TSANZ President Award recipient for 2024 Associate Professor Michelle Jongenelis has called for TSANZ members to encourage their federal MPs to support the Therapeutic Goods and Other Legislation Amendment (Vaping Reforms) Bill 2024 currently before Parliament.
On receiving her award recognising her contribution to promoting respiratory health particularly in the area of tobacco control, clinical psychologist Associate Professor Jongenelis told TSANZSRS 2024 that e-cigarettes were an “emerging menace.”
Associate Professor Jongenelis, deputy director of the Melbourne Centre for Behaviour Change at the University of Melbourne, said the target market was clearly adolescents and young adults.
She showed examples of colourful vapes mimicking confectionary and even a vape disguised as an asthma inhaler.
“It is not an asthma inhaler. It is actually an e-cigarette product disguised as an asthma inhaler so that kids can use this product at school and the teachers don’t know about it.”
This photo of the ‘emerging menace’ that is e-cigs or vapes, shared by Michelle Jongenelis – recipient of the TSANZ President Award – should make everyone angry.

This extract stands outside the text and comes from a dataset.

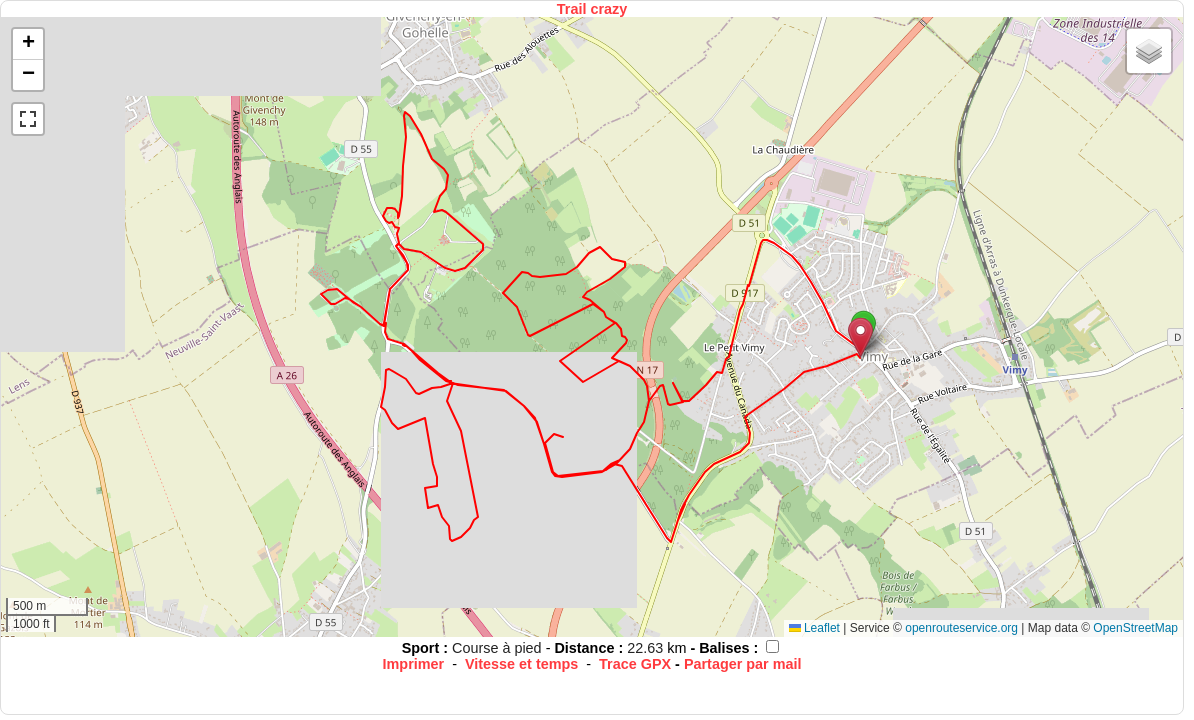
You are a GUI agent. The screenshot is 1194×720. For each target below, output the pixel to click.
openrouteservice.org (961, 628)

Clearly targeting young people, even a mock inhaler. #TSANZSRS2024 pic.twitter.com/Qb5ee8vV2k
— the limbic (@thelimbicresp) March 25, 2024
She said “industry actors” were conflating any evidence for e-cigarette use as a strategy to help tobacco smokers quit with claims that e-cigarette use was safe in the non-smoking and never smoked population.
“They want these products normalised. They want these products to be used in places where currently you are unable to smoke. So this is a real problem that we face when it comes to industry interference.”
She said it had taken a concerted effort and collaboration from many organisations including TSANZ to “talk to experts and make sure that policymakers could hear us”, get the Bill into shape and into Parliament.